* _Input data_
*** Begin section ***
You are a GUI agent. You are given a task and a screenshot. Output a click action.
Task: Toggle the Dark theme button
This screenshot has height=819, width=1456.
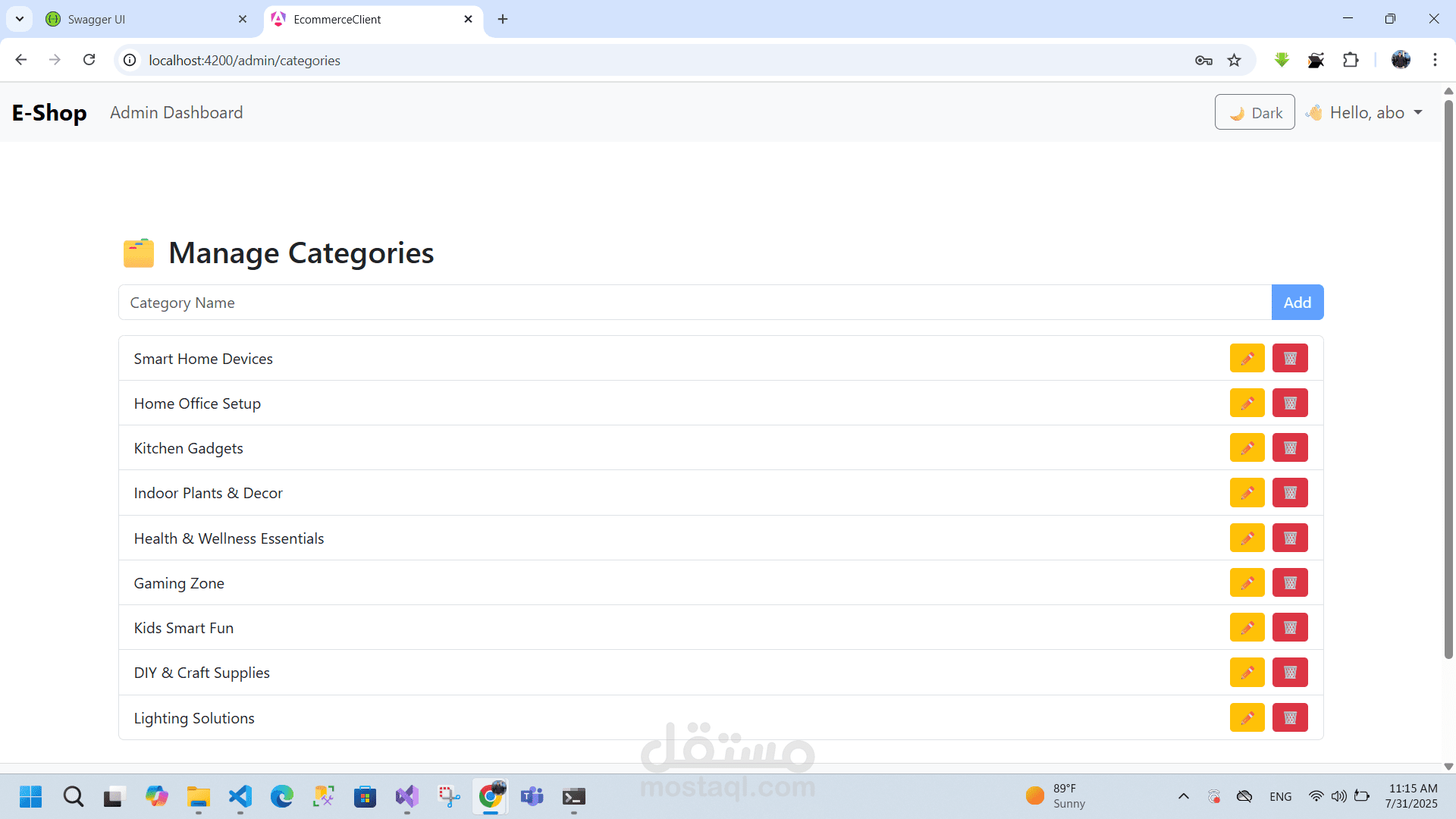point(1254,112)
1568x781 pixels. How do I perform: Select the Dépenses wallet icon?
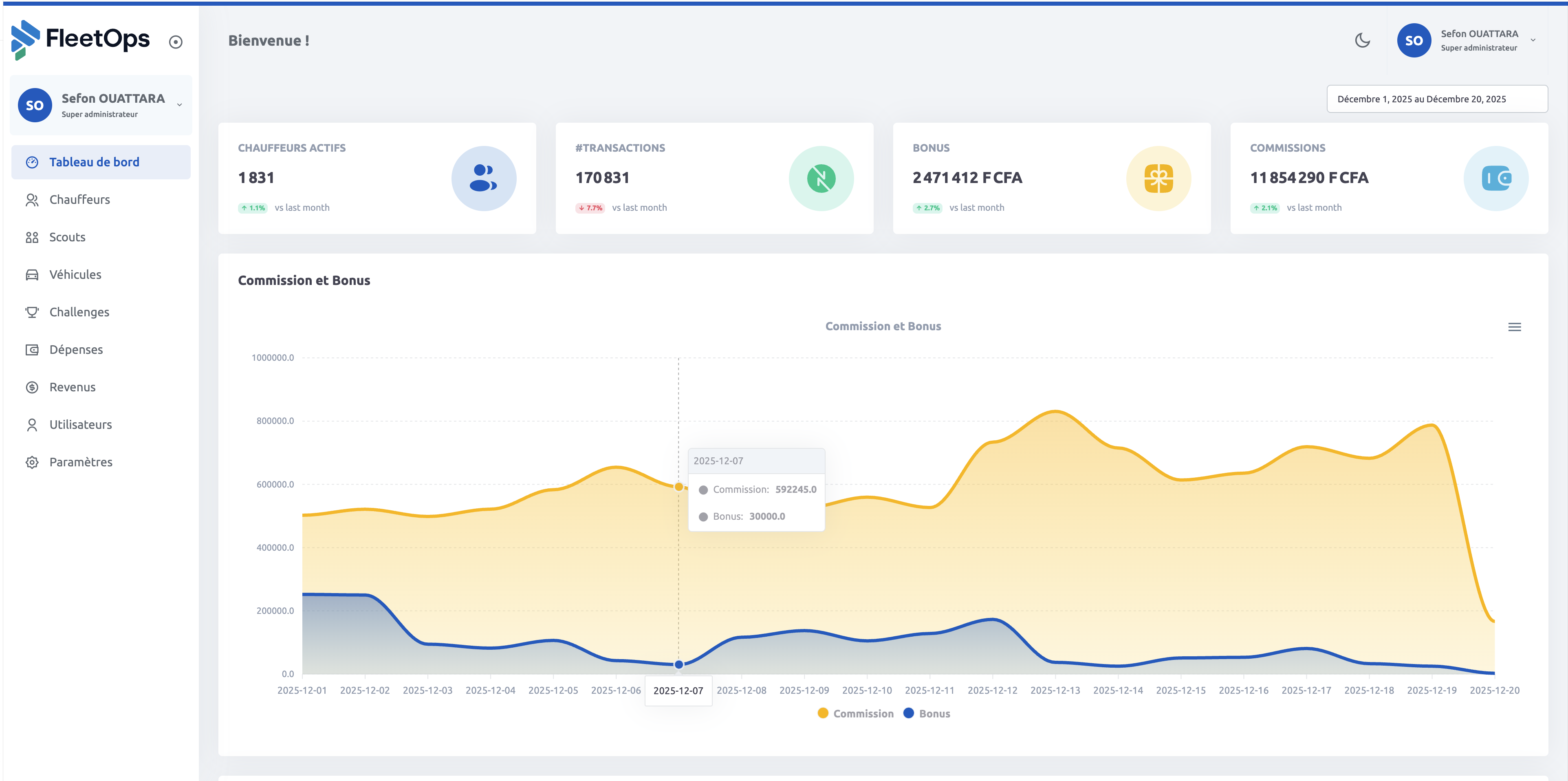[x=32, y=349]
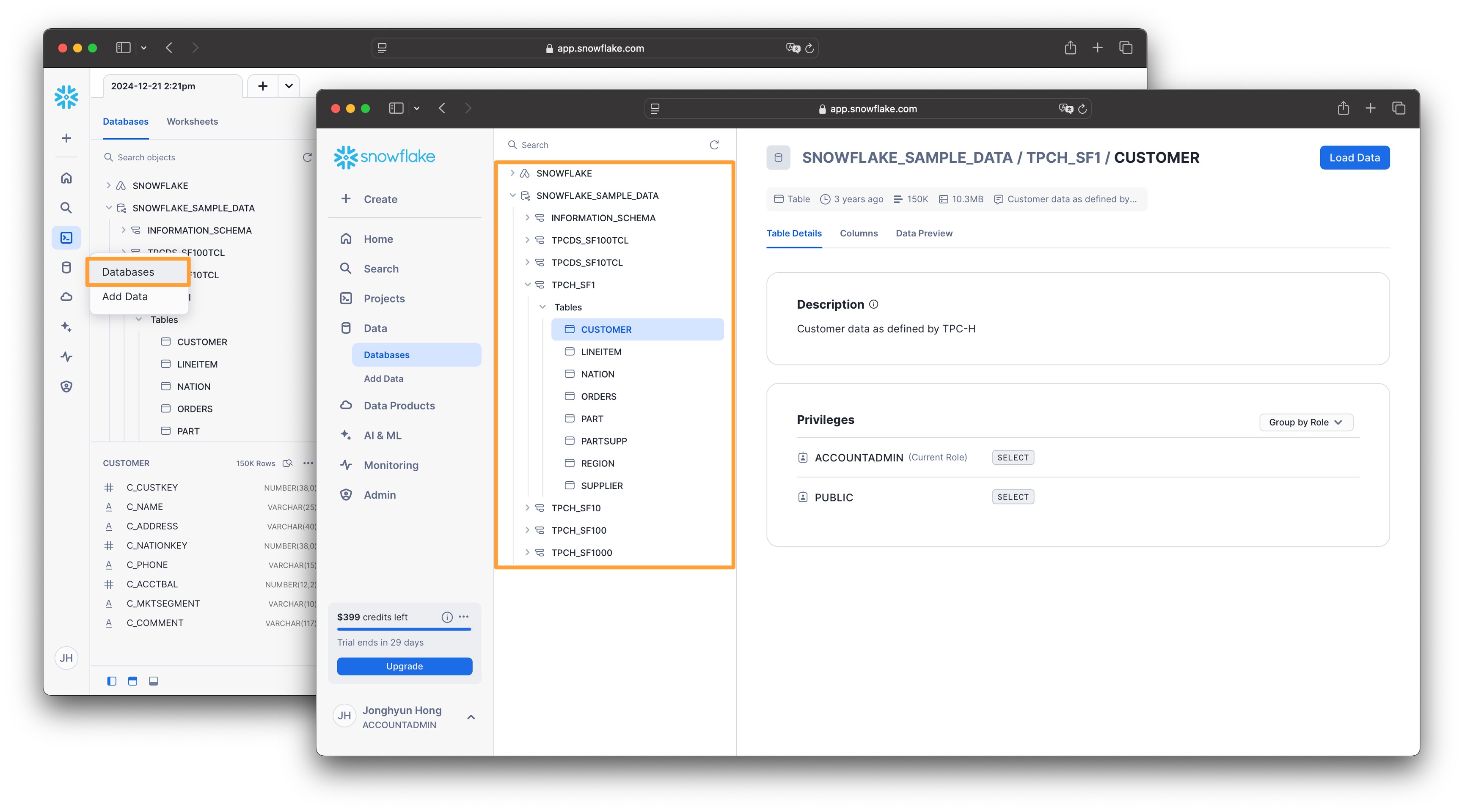Open the CUSTOMER panel three-dot menu
Viewport: 1462px width, 812px height.
tap(308, 463)
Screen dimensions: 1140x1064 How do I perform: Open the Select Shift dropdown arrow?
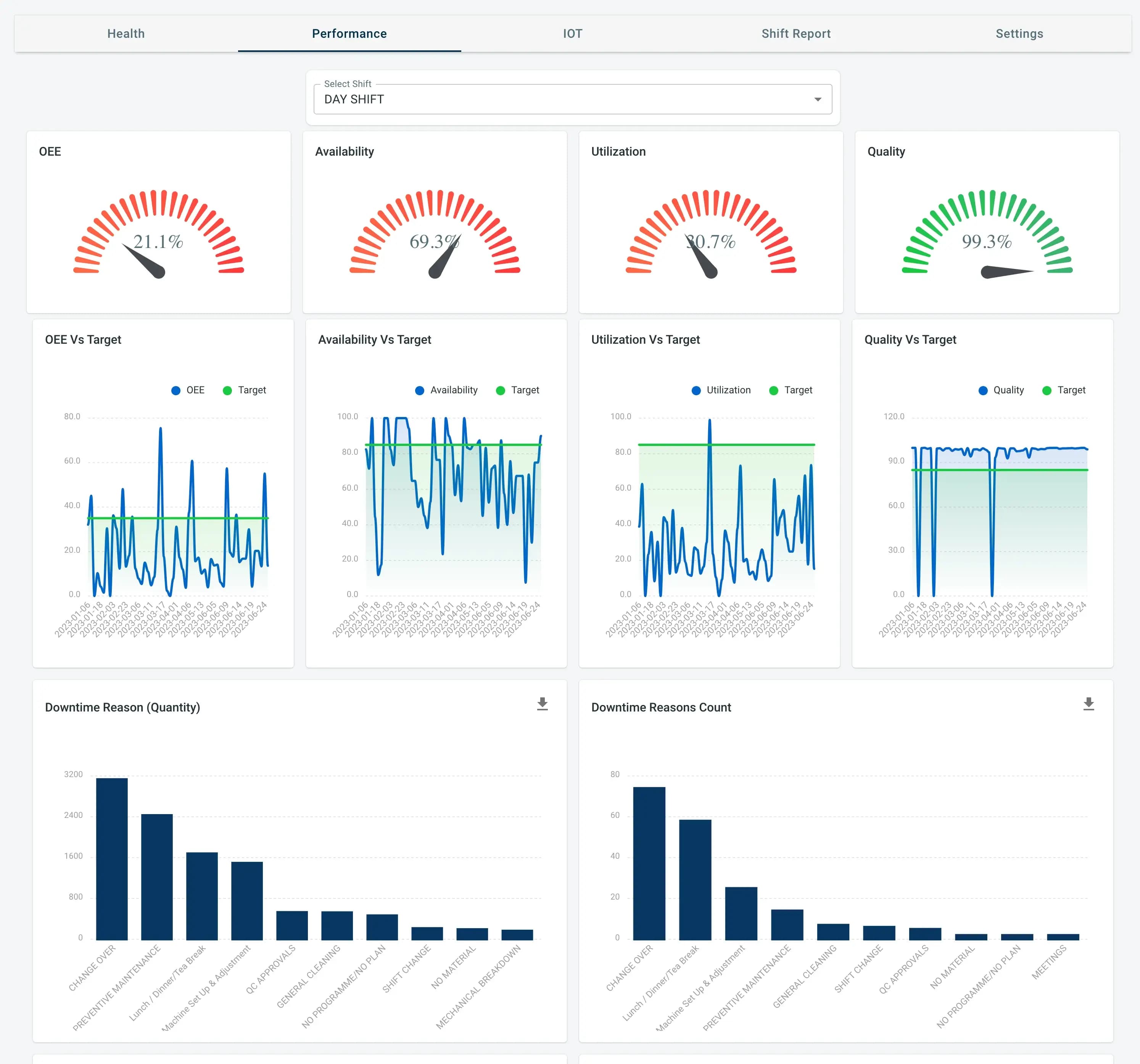817,100
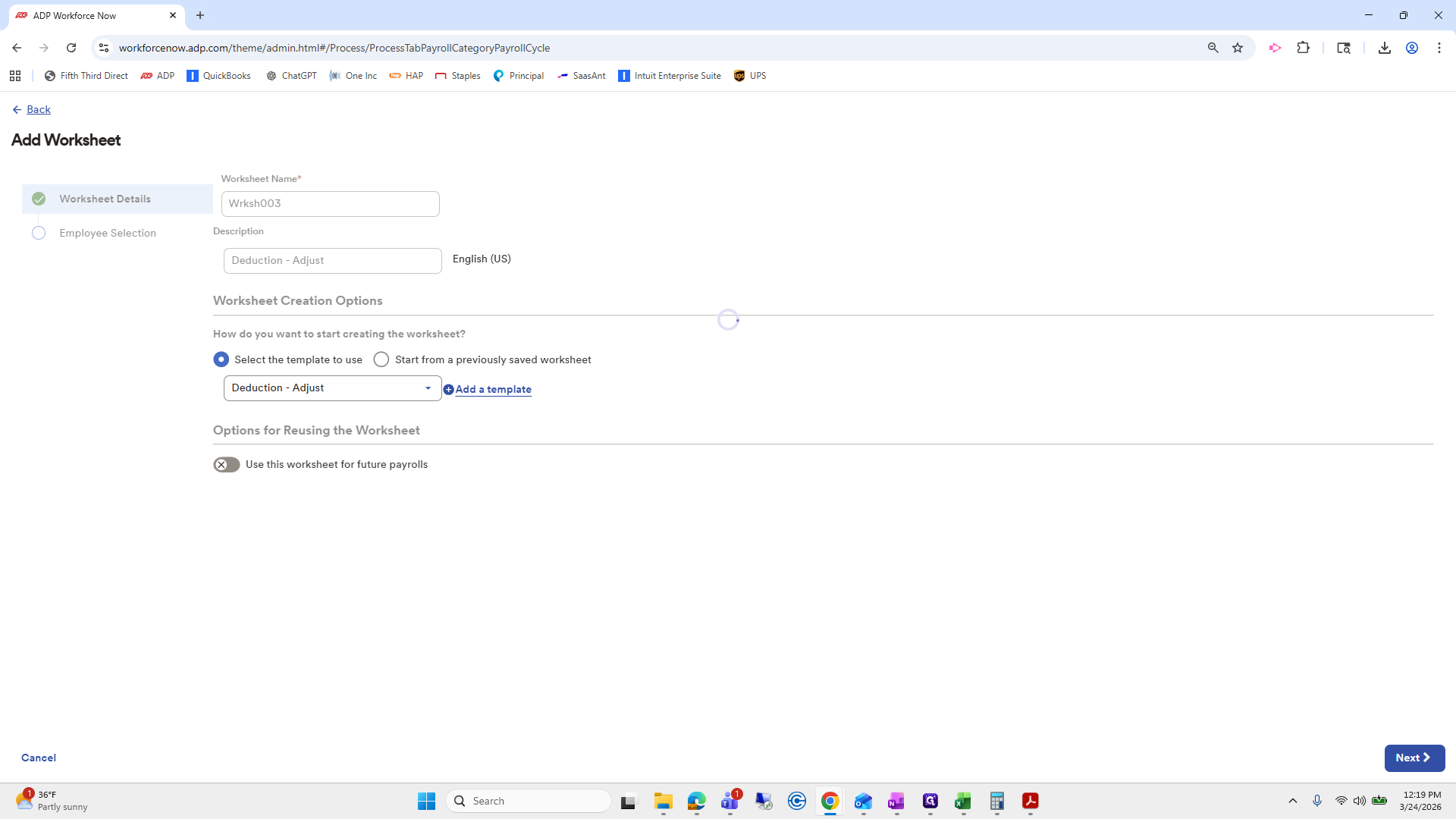The width and height of the screenshot is (1456, 819).
Task: Choose Select the template to use option
Action: (221, 359)
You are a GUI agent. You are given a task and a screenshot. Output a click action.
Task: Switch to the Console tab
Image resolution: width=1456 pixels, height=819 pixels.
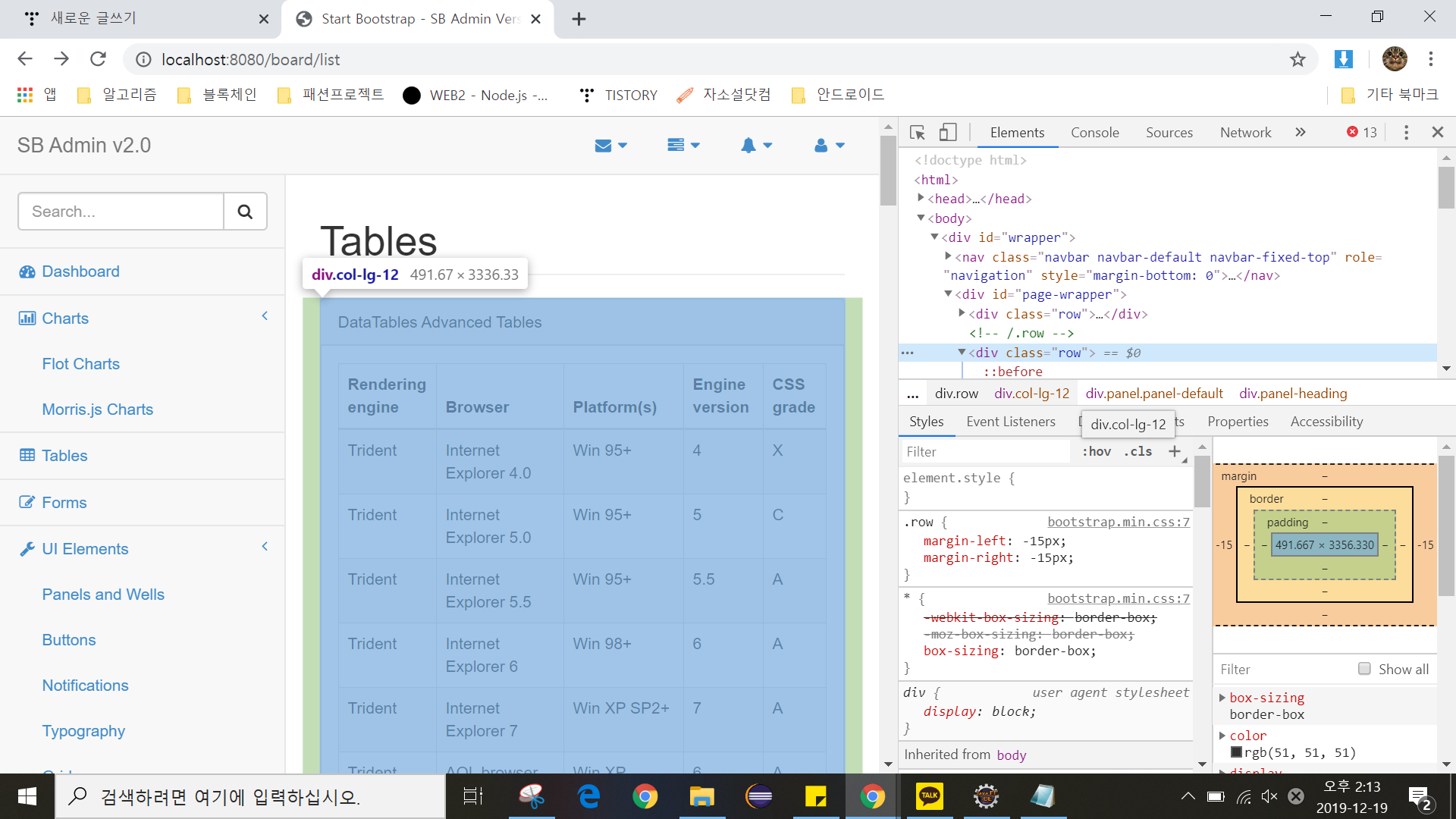click(x=1094, y=133)
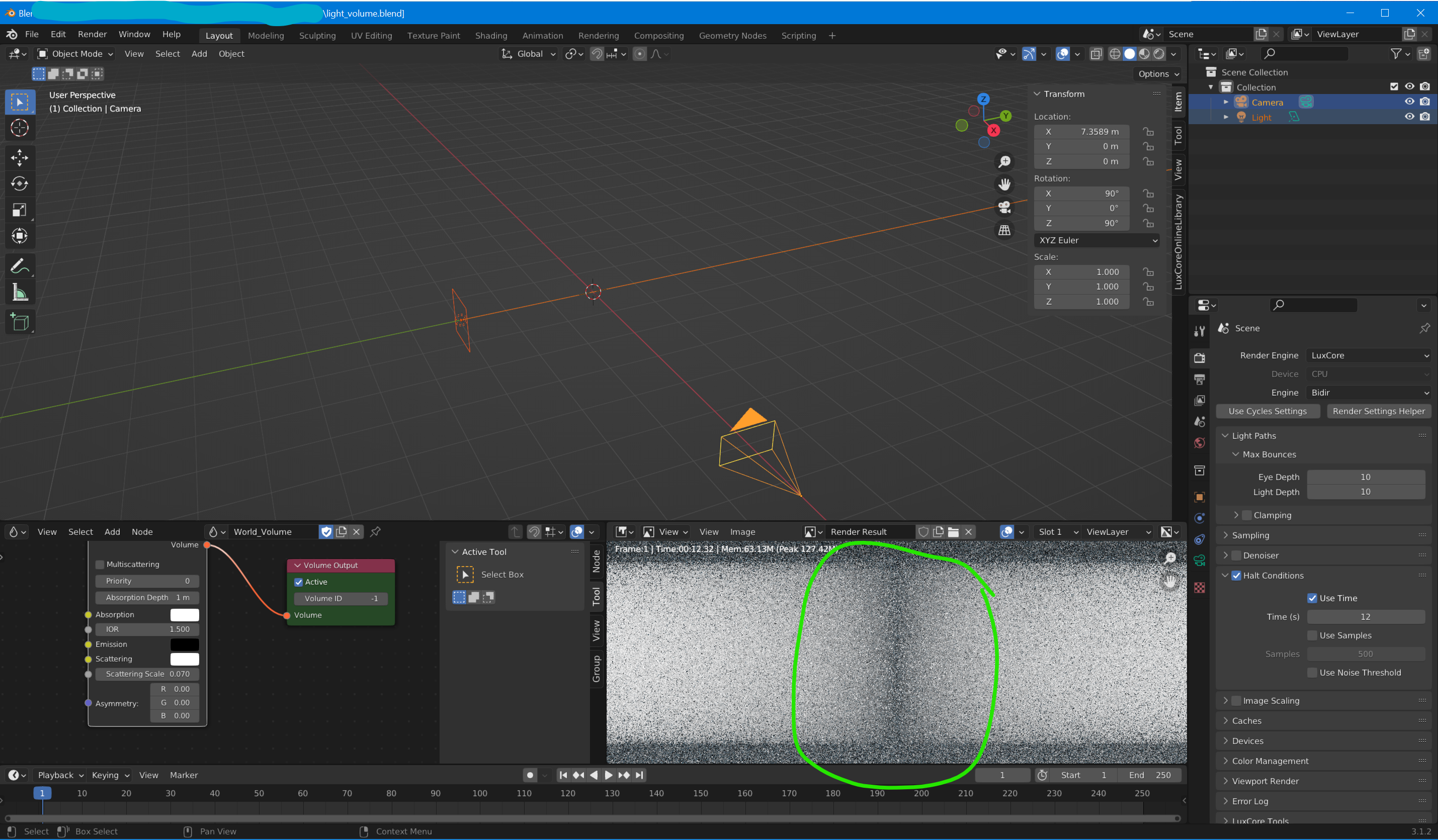The image size is (1438, 840).
Task: Open the XYZ Euler rotation mode dropdown
Action: (1097, 240)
*** End section ***
* _Assignment_
Excluding images, return all of the records above word for word.

* _Response to the task_
You are a GUI agent. You are given a task and a screenshot. Output a click action.
Task: Toggle the Dark theme button
This screenshot has height=819, width=1456.
point(1254,112)
1568x781 pixels. How do I perform: Select the Dépenses wallet icon?
[x=32, y=349]
Open the CUSTOMER panel three-dot menu
Viewport: 1462px width, 812px height.
tap(308, 463)
Screen dimensions: 1140x1064 How do I perform: Open the Select Shift dropdown arrow?
817,100
The width and height of the screenshot is (1456, 819).
Task: Choose Select the template to use option
Action: (221, 359)
You are a GUI agent. You are given a task and a screenshot. Output a click action.
Task: Switch to the Console tab
Image resolution: width=1456 pixels, height=819 pixels.
click(x=1094, y=133)
The image size is (1438, 840).
Task: Open the XYZ Euler rotation mode dropdown
Action: (1097, 240)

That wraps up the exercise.